Astrocytes comprise half of the cells in the brain. Although astrocytes have traditionally been described as playing a supportive role for neurons, they have recently been recognized as active participants in the development and plasticity of dendritic spines and synapses. Astrocytes can eliminate dendritic spines, induce synapse formation, and regulate neurotransmission and plasticity. Dendritic spine and synapse impairments are features of many neurological disorders, including autism spectrum disorder, schizophrenia, and Alzheimer's disease. In this review we will present evidence from multiple neurological disorders demonstrating that changes in astrocyte-synapse interaction contribute to the pathologies. Genomic analysis has connected altered astrocytic gene expression with synaptic deficits in a number of neurological disorders. Alterations in astrocyte-secreted factors have been implicated in the neuronal morphology and synaptic changes seen in neurodevelopmental disorders, while alteration in astrocytic glutamate uptake is a core feature of multiple neurodegenerative disorders. This evidence clearly demonstrates that maintaining astrocyte-synapse interaction is crucial for normal central nervous system functioning. Obtaining a better understanding of the role of astrocytes at synapses in health and disease will provide a new avenue for future therapeutic targeting.

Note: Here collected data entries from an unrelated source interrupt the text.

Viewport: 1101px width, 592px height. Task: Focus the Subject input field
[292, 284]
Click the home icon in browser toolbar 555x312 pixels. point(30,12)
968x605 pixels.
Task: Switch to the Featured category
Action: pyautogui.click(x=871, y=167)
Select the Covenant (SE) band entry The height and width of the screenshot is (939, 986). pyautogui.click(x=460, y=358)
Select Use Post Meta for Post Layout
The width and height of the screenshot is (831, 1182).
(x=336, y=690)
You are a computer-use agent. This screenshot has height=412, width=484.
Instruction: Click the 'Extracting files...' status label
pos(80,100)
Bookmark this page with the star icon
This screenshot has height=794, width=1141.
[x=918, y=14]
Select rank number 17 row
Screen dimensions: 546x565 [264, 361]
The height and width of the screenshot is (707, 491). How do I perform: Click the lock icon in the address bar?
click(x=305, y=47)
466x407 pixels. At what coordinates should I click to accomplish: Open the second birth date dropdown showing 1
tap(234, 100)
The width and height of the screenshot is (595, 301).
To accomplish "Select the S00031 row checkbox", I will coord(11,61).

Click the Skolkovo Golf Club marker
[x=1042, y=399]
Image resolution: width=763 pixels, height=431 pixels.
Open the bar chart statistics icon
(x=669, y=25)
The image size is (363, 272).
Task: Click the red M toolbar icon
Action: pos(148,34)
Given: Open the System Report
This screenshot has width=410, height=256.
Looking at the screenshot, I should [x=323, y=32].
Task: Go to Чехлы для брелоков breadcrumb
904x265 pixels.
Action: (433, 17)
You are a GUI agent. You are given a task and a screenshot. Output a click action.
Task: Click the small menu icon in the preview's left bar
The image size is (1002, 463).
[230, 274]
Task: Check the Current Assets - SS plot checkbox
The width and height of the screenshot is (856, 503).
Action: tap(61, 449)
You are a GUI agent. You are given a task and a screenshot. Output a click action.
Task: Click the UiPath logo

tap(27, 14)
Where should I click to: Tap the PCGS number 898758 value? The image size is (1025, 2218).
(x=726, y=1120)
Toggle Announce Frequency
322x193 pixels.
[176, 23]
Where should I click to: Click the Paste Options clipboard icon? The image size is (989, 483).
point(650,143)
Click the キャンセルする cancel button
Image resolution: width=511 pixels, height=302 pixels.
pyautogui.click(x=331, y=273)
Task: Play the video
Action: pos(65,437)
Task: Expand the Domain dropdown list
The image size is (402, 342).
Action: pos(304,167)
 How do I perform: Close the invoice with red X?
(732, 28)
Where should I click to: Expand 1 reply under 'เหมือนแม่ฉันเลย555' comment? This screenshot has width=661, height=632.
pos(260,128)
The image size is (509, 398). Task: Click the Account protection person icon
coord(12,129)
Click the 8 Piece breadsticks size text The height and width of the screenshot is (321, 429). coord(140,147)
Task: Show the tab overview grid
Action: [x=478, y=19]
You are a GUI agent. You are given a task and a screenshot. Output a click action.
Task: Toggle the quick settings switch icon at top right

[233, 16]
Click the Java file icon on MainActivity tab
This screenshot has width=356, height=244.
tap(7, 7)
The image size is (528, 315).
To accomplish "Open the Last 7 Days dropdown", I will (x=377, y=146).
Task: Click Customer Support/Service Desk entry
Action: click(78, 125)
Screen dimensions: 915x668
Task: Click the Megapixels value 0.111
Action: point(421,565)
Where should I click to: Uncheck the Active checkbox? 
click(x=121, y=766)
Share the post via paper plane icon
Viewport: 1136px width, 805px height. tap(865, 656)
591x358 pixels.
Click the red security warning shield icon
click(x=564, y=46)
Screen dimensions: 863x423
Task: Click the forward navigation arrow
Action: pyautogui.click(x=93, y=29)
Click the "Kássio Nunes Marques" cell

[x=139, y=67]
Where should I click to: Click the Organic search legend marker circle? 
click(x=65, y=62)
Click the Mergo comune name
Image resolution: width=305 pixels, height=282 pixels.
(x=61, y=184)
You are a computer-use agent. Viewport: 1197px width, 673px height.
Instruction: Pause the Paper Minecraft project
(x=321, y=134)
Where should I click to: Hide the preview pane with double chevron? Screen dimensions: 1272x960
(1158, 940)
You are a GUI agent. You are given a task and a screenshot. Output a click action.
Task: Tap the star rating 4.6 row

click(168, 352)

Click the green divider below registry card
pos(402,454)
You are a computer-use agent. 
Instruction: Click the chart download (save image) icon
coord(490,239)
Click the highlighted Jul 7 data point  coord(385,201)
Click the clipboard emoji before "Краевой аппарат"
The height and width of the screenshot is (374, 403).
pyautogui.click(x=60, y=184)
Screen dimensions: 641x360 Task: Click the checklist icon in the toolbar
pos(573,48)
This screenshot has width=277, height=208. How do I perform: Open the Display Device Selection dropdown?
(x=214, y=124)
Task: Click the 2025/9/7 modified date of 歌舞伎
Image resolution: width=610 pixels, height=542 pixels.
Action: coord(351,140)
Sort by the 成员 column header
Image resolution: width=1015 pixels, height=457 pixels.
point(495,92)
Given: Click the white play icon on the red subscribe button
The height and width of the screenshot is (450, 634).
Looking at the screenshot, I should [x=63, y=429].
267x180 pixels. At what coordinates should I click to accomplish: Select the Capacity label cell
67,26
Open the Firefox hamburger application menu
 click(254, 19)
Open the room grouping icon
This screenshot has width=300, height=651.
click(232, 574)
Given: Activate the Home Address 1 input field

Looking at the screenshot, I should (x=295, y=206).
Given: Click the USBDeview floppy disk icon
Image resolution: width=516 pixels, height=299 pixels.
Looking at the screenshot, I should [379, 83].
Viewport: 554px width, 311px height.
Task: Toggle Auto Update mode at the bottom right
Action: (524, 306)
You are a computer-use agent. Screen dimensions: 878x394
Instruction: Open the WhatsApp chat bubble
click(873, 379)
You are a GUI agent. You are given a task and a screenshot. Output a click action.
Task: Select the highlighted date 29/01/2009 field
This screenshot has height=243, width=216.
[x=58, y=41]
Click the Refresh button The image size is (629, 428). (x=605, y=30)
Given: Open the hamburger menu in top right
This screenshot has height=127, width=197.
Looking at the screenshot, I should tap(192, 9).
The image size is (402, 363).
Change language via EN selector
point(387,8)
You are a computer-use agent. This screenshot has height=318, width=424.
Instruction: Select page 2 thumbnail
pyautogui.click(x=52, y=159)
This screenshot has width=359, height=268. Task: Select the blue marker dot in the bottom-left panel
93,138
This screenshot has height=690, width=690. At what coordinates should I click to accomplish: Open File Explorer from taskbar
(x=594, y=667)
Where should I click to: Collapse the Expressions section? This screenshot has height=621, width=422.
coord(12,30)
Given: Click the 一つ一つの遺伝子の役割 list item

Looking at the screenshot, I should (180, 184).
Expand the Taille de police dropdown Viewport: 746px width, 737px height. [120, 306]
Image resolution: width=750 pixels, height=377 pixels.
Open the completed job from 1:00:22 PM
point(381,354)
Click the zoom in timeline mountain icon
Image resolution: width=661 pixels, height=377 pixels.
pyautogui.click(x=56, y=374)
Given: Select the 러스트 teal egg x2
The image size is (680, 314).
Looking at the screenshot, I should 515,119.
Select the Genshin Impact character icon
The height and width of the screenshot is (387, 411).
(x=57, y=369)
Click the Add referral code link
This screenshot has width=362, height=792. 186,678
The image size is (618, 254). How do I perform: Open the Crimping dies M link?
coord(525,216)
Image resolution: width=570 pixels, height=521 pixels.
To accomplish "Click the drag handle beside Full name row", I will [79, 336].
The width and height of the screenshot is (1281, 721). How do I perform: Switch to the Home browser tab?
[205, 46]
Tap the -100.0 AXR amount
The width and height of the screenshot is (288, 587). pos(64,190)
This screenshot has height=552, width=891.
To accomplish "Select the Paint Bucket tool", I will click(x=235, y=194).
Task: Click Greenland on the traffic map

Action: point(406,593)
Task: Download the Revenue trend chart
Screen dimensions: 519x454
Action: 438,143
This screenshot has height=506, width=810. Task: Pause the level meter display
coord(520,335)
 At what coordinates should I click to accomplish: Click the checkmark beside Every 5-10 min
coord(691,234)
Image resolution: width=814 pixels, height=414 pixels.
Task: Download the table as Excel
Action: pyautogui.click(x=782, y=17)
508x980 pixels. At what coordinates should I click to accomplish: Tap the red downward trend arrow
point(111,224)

Keywords: astrocyte; disease; synapse.

Figure 1. Astrocytes in synaptogenesis

A, astrocytes induce synapse formation by secreting factors such as TSP1/2, which binds to α2δ1 and neuroligin to induce structural synapse formation, and Gpc4/6, which recruits GluA1‐containing AMPA receptors to the synapse. B, there is strong evidence through co‐culture experiments that astrocyte secreted protein factors play a role in many neurodevelopmental disorders. In Down's syndrome, for example, it has been found that astrocytes secrete lower levels of TSP‐1, which may lead to changes in the structure of the synapse, though the exact mechanism of this action is not yet known.

Figure 2. The role of astrocytes in glutamate uptake

A, glutamate in the extracellular space is taken up by astrocytes through GLT‐1 and GLAST, whose expression in astrocytes can be upregulated by glutamate. The conversion of glutamate into glutamine is catalysed by glutamine synthetase (GS). Glutamine is transported back to the presynaptic neuron to be converted back to glutamate. B, this mechanism is impaired in various CNS disorders, such as RTT, FXS, stroke, AD and addiction. The excess glutamate can activate extrasynaptic NMDARs, leading to activation of excitotoxic pathways that cause synaptic loss and eventual cell death.